Il fatto di generare notizie, in caso di difficoltà anche con provocazioni, può essere visto anche come una strategia politica ben precisa per suscitare un’eco mediatica. E ciò sembra essere riuscito in particolare all’Udc con la pubblicazione a metà agosto del suo manifesto elettorale che raffigurava una mela mangiata dai vermi, i quali rappresentavano altri partiti. Secondo l’Aps, con questa consapevole provocazione, la formazione politica è riuscita a suscitare l’ambita attenzione mediatica. L’effetto è poi anche stato rafforzato dalle critiche interne al partito sul manifesto.

«È chiaro che l’Udc sa di generare malumori con questo tipo di manifesti.

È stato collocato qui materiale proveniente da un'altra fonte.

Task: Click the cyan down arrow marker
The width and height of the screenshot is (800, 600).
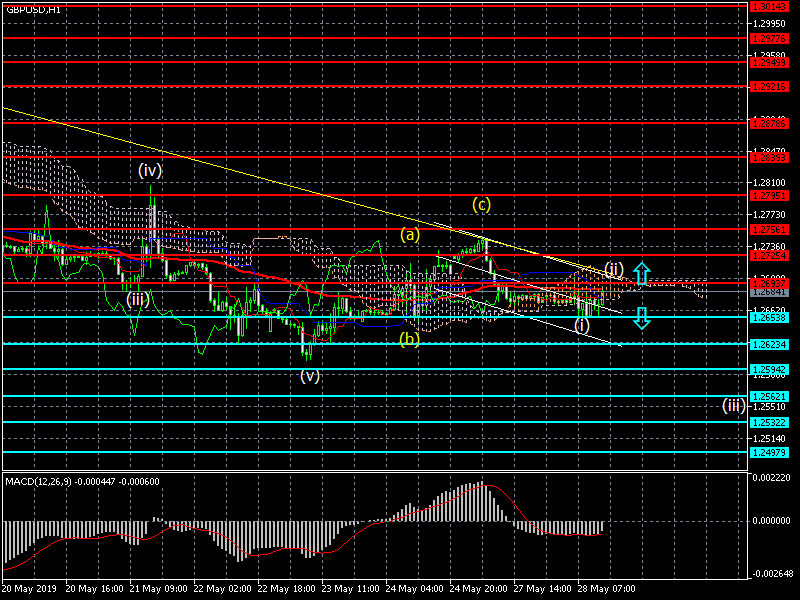Action: (x=642, y=318)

Per loro però va bene così, fa parte della loro strategia», conferma Villeneuve. «Un partito più orientato al consenso non vuole invece generare questa reazione: preferisce fare manifesti classici nei quali si pone l’accento ad esempio sulla professionalità o sulla responsabilità». Per avere più successo, anche gli altri partiti dovrebbero provocare un po’ di più? «Una strategia meno conservativa potrebbe portare ad avere più visibilità. Attualmente, però, gli altri partiti non sembrano voler percorrere questa strada», precisa il professore. Va anche detto che per gli altri è difficile cambiare rotta: «Se un’altra formazione politica si comportasse come l’Udc, potrebbe risultare strano». Mentre una provocazione come quella della mela «non sorprende più», visto che l’Udc lo fa ormai da anni. Infatti, secondo lo studio dell’Aps, gli altri partiti non hanno suscitato grandi eventi mediatici come l’Udc. La controversia riguardo alla campagna online del Ppd con la quale criticava le posizioni dei candidati di altre formazioni politiche ha fruttato al partito solo circa la metà degli articoli di giornale rispetto a quelli relativi al manifesto dell’Udc. Proprio nell’ambito di internet, sempre più partiti e candidati utilizzano la rete per fare campagna elettorale. Ma al giorno d’oggi quanto è rilevante la dimensione online per avere successo? «Penso che le campagne classiche, fatte di volantini, manifesti e così via, siano ancora molto importanti», spiega Villeneuve. «In primo luogo per la loro componente fisica: avere in mano un foglio o vedere un cartellone in strada resta importante per i cittadini. In secondo luogo, limitarsi a fare una campagna solo online potrebbe essere un problema, perché la discussione si focalizzerebbe sul fatto che non si vedono manifesti in giro, invece che sulle proposte del partito». Tornando alla presenza mediatica, secondo l’Aps, dopo il manifesto dell’Udc, la notizia che ha fatto più discutere è la denuncia del Plr contro un altro manifesto: quello del Comitato di Egerkingen, nel quale venivano accusate quattro personalità del partito di proteggere l’Islam radicale in Svizzera. Verdi e Verdi liberali non sono dal canto loro riusciti ad approfittare dell’‘emergenza climatica’ per raggiungere grande visibilità nei media.